AutoAdvExBench: Benchmarking autonomous exploitation of adversarial example defenses

TL;DR

AutoAdvExBench presents a proxy-free benchmark that directly measures an LLM's ability to autonomously break adversarial-example defenses by integrating defense papers and implementations and producing end-to-end adversarial attacks. The study demonstrates a substantial gap between performance on CTF-like defenses ($75\%$ attack success on a $24$-defense subset) and real-world defenses ($21\%$ on $51$ defenses with the strongest model), underscoring the importance of using real-world, end-to-end data for security evaluations. By designing a specialized, stepwise agent, the paper shows that decomposing the attack process into forward-pass, differentiability, FGSM, and PGD steps markedly improves success rates, yet real-world code remains far more challenging. These results highlight the need for continuous, proxy-free benchmarks that closely mirror practical security tasks and offer a scalable, interpretable measure of progress in AI-assisted security research and broader AI-safety implications.

Abstract

We introduce AutoAdvExBench, a benchmark to evaluate if large language models (LLMs) can autonomously exploit defenses to adversarial examples. Unlike existing security benchmarks that often serve as proxies for real-world tasks, bench directly measures LLMs' success on tasks regularly performed by machine learning security experts. This approach offers a significant advantage: if a LLM could solve the challenges presented in bench, it would immediately present practical utility for adversarial machine learning researchers. We then design a strong agent that is capable of breaking 75% of CTF-like ("homework exercise") adversarial example defenses. However, we show that this agent is only able to succeed on 13% of the real-world defenses in our benchmark, indicating the large gap between difficulty in attacking "real" code, and CTF-like code. In contrast, a stronger LLM that can attack 21% of real defenses only succeeds on 54% of CTF-like defenses. We make this benchmark available at https://github.com/ethz-spylab/AutoAdvExBench.

Figures (2)

• Figure 1: We curate a dataset of 51 real-world defense implementations. We do this by crawling arXiv papers, filtering to just those on adversarial machine learning using a simple Naive Bayes classifier, further filtering this down to a set of potential defenses to adversarial examples by few-shot prompting GPT-4o, manually filtering this down to defenses with public implementations, and further manually filtering this down to 40 reproducible GitHub repositories.
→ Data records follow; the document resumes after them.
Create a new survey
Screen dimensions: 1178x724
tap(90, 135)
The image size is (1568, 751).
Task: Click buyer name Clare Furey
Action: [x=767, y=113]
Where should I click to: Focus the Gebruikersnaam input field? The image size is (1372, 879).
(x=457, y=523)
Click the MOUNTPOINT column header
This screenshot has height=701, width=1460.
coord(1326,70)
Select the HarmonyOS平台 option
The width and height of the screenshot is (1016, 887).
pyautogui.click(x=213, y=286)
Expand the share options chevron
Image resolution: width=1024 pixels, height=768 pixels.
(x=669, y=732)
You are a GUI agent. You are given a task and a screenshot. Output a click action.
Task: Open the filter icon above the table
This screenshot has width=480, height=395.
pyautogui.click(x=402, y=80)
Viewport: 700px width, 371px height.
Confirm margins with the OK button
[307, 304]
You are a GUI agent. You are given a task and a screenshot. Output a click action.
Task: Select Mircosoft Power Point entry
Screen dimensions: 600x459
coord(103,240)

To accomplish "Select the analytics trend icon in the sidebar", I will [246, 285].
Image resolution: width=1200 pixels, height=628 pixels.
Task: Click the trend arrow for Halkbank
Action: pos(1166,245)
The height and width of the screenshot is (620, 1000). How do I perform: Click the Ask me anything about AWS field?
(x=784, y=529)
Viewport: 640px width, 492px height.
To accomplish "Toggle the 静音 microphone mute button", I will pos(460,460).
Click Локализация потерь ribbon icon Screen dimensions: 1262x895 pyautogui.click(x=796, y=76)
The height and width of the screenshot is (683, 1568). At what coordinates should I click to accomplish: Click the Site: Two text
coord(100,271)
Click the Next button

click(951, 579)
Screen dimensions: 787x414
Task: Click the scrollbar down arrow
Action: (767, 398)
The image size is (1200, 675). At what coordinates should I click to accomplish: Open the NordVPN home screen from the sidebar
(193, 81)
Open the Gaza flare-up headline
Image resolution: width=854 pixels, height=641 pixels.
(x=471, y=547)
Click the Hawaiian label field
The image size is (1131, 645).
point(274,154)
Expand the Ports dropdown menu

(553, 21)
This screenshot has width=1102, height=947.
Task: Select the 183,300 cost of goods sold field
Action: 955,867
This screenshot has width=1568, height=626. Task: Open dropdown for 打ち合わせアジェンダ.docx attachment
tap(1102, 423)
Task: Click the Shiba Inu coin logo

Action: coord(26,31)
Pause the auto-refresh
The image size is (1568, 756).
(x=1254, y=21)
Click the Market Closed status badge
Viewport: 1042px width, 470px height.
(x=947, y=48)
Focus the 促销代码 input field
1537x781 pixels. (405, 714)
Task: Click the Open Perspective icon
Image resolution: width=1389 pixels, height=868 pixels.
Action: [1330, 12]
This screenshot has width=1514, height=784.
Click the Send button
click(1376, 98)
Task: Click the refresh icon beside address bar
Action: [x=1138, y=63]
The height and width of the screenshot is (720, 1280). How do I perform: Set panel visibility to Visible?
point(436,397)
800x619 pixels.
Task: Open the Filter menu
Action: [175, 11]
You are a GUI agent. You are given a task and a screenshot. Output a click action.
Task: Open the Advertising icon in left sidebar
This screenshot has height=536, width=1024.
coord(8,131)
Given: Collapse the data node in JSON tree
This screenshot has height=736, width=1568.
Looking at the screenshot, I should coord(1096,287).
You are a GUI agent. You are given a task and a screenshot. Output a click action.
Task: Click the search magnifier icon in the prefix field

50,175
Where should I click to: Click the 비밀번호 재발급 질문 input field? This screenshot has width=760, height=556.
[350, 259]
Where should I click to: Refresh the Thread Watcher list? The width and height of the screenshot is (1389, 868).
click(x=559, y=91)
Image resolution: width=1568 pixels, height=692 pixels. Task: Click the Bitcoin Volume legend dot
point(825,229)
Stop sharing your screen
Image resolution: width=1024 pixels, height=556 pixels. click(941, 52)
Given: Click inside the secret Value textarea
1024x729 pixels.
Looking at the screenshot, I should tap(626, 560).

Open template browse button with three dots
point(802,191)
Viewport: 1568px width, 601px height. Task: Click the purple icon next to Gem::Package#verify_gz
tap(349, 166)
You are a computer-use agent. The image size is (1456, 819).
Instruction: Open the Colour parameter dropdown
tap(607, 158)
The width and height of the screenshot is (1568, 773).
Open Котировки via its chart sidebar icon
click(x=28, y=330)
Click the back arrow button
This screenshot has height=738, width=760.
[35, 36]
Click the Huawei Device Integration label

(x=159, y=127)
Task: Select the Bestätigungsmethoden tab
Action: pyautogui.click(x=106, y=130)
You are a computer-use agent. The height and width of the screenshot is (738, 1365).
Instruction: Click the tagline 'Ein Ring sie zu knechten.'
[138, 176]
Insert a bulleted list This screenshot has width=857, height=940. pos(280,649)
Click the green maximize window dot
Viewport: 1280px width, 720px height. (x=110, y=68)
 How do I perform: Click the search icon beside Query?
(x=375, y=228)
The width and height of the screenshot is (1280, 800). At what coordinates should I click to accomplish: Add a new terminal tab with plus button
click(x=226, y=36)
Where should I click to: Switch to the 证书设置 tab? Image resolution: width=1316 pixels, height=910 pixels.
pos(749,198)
Because some papers describe multiple defenses, and some papers are implemented multiple times, this increases slightly to 51 total defense implementations of 46 unique papers.
• Figure 2: Our strongest agent is able to attack (left) 75% (18 out of 24) of defenses in the subset of CTF-like ("homework exercise") adversarial example defenses, compared to (right) 17% (9 out of 51) defenses from real-world code implementations for the same model. The more recent Claude 3.7 Sonnet, in contrast, succeeds much more often on the real world dataset (attacking 11 out of the 51 defenses) but far less often on the CTF-like defenses (just 13 out of 24). While LLMs do have the tools available to break adversarial example defenses, they can not yet reliably do so given the complications real world code.